Plotting
Source: src/single_cell_python_tools/plotting/_plots.py
These helpers are exported through sctl.pl.
silhouette_score_n_plot
sctl.pl.silhouette_score_n_plot(adata, leiden_res="unk", **parameters)
Plot silhouette-score summaries for Leiden clusters using X_pca.
silhouette_score_of_obs_key_n_plot
sctl.pl.silhouette_score_of_obs_key_n_plot(
adata,
obs_key="leiden",
**parameters,
)
Plot silhouette-score summaries for a selected observation key.

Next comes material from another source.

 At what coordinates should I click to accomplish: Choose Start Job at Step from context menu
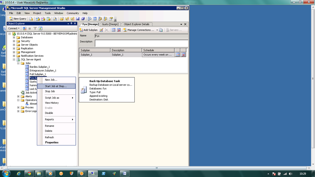tap(56, 86)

plot_batch_obs_key_of_obs_key2
sctl.pl.plot_batch_obs_key_of_obs_key2(
adata,
batch_obs_key="batch",
obs_key2="leiden",
flavor="count",
figsize=(10, 4),
savetable=False,
savefig=False,
output_dir="./project/",
output_prefix="dataset_",
)
Summarize one observation category across batches, returning count and normalized tables.
plot_adata_row_total_dist
sctl.pl.plot_adata_row_total_dist(adata, **kwargs)
Plot the distribution of row totals for one AnnData matrix layer.
plot_adata_raw_and_X_rowdist_old
sctl.pl.plot_adata_raw_and_X_rowdist_old(
adata,
max_value_mask=None,
savefig=False,
output_dir="./figures/",
output_prefix="adata",
**kwargs,
)
Legacy helper for plotting raw-count and adata.X row-count distributions side
by side.
plot_adata_raw_and_X_rowdist
sctl.pl.plot_adata_raw_and_X_rowdist(
adata,
max_value_mask=None,
savefig=False,
output_dir="./figures/",
output_prefix="adata",
**kwargs,
)
Plot raw-count and adata.X row-count distributions side by side.